Excerpted records:
_ _ _
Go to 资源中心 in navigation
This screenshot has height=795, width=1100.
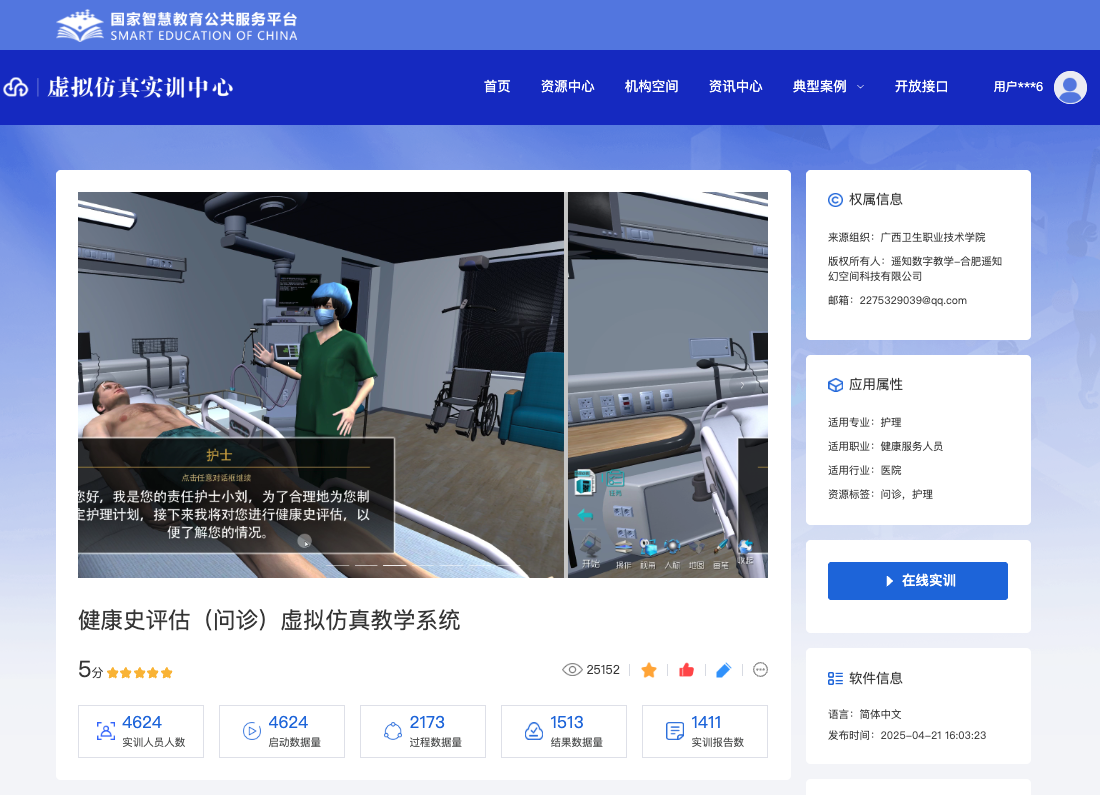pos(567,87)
_ _ _
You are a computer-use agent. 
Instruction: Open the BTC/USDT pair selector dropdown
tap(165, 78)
_ _ _
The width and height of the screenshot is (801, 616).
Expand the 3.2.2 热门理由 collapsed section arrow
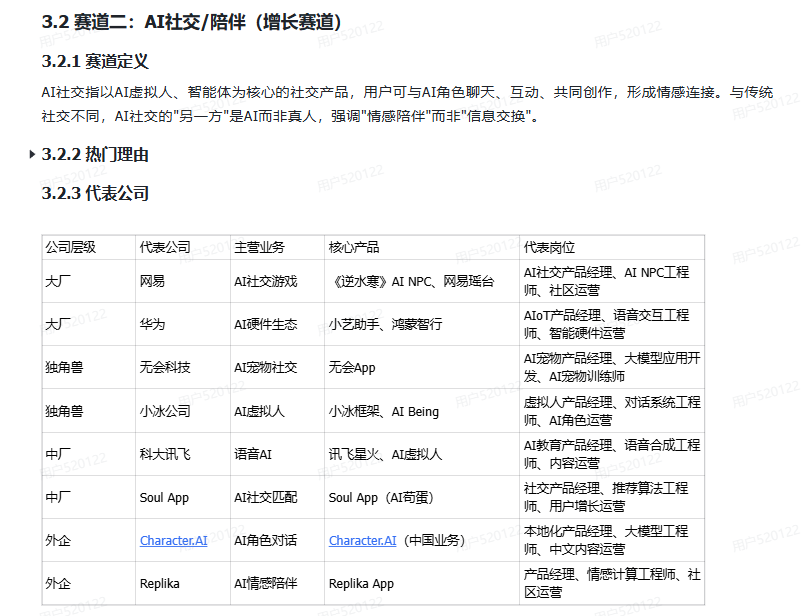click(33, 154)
_ _ _
What you should do: Please rewrite the stretch of data from the line containing "The width and" through the line containing "click(33, 154)" with "collapsed" changed to "folded" and nothing else altered. Return only those lines, and leave the pictures out.

Right answer:
The width and height of the screenshot is (801, 616).
Expand the 3.2.2 热门理由 folded section arrow
click(33, 154)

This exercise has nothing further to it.